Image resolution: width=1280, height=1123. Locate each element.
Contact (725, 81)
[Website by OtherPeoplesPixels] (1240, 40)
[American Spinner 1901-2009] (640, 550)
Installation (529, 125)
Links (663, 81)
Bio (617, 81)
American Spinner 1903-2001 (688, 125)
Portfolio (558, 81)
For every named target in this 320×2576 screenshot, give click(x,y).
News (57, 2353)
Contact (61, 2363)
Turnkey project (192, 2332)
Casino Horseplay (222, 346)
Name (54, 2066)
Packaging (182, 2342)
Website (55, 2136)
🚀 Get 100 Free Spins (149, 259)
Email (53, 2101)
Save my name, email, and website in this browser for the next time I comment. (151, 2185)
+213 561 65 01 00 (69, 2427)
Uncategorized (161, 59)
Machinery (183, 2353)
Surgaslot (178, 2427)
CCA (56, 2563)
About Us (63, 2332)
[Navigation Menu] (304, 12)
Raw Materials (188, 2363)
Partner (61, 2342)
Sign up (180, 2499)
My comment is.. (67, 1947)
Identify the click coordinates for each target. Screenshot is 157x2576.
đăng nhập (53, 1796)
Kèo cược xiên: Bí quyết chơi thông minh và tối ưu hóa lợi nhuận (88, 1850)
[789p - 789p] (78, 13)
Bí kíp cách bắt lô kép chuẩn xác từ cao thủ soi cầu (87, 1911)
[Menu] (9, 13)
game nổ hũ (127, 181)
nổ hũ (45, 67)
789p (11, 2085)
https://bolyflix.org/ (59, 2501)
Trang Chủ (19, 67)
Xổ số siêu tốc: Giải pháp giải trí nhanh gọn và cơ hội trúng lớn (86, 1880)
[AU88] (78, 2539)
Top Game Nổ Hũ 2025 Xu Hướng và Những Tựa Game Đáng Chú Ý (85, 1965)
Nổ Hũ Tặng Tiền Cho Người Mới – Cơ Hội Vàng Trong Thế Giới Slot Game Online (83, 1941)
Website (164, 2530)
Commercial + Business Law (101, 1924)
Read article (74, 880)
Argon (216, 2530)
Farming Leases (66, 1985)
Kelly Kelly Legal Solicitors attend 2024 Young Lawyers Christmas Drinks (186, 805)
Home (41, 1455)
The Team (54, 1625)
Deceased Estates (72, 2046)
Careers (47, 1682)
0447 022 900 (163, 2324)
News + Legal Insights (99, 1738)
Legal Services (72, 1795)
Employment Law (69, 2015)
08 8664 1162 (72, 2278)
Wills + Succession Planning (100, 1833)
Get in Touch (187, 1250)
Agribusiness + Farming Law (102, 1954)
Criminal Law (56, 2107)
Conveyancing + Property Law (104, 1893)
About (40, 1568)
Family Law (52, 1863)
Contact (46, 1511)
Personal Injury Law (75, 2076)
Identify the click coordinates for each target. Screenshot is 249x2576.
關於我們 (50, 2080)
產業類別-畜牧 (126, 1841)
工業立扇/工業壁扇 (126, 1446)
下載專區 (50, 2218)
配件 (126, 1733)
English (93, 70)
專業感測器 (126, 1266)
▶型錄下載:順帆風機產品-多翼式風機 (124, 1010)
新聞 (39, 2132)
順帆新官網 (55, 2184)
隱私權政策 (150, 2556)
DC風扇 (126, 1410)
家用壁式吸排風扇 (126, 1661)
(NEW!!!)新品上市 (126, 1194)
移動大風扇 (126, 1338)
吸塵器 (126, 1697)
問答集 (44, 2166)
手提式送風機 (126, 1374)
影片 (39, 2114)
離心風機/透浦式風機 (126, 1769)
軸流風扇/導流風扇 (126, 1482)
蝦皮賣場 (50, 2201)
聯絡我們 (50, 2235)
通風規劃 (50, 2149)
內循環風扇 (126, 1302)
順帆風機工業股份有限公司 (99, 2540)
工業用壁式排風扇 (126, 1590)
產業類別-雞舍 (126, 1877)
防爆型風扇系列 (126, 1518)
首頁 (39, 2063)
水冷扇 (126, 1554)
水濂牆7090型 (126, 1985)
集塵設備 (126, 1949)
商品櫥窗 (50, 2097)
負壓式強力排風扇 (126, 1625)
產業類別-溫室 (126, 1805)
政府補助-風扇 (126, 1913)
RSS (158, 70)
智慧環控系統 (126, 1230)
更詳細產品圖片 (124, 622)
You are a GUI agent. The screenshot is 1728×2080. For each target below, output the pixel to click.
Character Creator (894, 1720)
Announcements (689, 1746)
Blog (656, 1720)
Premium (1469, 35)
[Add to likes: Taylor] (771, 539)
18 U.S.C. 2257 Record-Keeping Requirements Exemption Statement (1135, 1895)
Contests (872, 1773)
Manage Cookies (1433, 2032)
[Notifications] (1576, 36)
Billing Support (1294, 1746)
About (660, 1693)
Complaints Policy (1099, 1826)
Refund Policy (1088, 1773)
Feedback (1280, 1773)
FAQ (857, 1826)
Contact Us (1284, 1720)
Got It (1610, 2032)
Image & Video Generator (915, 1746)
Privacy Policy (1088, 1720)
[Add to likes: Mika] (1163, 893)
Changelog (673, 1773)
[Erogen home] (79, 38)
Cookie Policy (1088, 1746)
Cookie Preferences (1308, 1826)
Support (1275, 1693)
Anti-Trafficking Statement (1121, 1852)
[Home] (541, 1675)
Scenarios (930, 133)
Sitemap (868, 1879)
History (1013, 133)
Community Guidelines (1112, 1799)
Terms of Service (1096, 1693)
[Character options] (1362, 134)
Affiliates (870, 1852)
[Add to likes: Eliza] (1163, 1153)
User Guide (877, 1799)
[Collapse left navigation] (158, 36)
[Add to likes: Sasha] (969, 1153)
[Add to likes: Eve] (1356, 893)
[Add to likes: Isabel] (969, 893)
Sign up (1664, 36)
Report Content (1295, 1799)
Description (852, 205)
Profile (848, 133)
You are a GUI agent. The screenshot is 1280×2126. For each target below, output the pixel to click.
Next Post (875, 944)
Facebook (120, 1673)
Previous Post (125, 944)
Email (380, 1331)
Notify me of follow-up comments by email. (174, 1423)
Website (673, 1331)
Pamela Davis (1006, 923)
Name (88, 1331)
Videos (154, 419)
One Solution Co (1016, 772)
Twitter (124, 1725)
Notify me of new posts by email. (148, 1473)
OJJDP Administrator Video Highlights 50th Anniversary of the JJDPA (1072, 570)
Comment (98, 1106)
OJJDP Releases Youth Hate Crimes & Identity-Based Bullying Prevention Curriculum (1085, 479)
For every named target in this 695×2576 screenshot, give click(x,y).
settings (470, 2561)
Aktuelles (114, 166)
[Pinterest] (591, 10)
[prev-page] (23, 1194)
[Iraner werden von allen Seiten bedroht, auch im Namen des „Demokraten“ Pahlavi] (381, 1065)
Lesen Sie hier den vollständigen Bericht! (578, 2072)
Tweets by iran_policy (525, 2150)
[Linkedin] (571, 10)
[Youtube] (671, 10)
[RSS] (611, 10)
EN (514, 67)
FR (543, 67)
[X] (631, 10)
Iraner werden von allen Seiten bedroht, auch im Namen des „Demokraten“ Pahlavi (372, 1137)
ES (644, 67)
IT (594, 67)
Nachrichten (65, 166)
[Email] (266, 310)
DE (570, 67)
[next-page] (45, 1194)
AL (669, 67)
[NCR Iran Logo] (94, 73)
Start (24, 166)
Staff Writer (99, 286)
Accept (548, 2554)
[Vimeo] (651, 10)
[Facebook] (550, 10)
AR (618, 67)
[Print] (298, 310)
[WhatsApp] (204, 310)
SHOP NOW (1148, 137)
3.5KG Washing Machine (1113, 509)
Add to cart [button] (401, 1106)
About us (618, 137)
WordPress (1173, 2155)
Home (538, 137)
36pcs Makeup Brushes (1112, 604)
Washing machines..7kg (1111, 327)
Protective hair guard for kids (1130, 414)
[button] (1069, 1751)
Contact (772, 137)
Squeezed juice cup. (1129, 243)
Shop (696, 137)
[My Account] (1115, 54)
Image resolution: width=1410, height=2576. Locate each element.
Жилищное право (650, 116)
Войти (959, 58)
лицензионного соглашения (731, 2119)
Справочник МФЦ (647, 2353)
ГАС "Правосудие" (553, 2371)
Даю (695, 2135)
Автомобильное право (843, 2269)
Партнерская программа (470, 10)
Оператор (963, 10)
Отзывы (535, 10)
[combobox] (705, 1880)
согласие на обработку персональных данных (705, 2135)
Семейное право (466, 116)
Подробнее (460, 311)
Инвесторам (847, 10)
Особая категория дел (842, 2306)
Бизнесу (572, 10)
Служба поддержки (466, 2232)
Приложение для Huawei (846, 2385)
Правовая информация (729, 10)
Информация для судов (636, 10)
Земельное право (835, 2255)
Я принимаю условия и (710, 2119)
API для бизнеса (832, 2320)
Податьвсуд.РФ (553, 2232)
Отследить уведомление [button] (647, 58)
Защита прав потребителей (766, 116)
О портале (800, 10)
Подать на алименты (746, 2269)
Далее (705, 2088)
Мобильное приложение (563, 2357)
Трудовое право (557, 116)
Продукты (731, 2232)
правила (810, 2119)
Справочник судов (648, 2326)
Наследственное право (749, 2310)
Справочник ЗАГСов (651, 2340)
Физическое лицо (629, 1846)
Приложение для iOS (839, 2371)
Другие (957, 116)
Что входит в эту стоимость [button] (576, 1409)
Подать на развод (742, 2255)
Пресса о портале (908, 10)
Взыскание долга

___

What is expected:
A verbatim transcription is required: the first line of the listing, the line containing "Sign up (180, 2499)", and every line between them.

Output for this exercise:
Image resolution: width=1280, height=1123. Locate each element.
Contact (725, 81)
[Website by OtherPeoplesPixels] (1240, 40)
[American Spinner 1901-2009] (640, 550)
Installation (529, 125)
Links (663, 81)
Bio (617, 81)
American Spinner 1903-2001 (688, 125)
Portfolio (558, 81)
For every named target in this 320×2576 screenshot, give click(x,y).
News (57, 2353)
Contact (61, 2363)
Turnkey project (192, 2332)
Casino Horseplay (222, 346)
Name (54, 2066)
Packaging (182, 2342)
Website (55, 2136)
🚀 Get 100 Free Spins (149, 259)
Email (53, 2101)
Save my name, email, and website in this browser for the next time I comment. (151, 2185)
+213 561 65 01 00 (69, 2427)
Uncategorized (161, 59)
Machinery (183, 2353)
Surgaslot (178, 2427)
CCA (56, 2563)
About Us (63, 2332)
[Navigation Menu] (304, 12)
Raw Materials (188, 2363)
Partner (61, 2342)
Sign up (180, 2499)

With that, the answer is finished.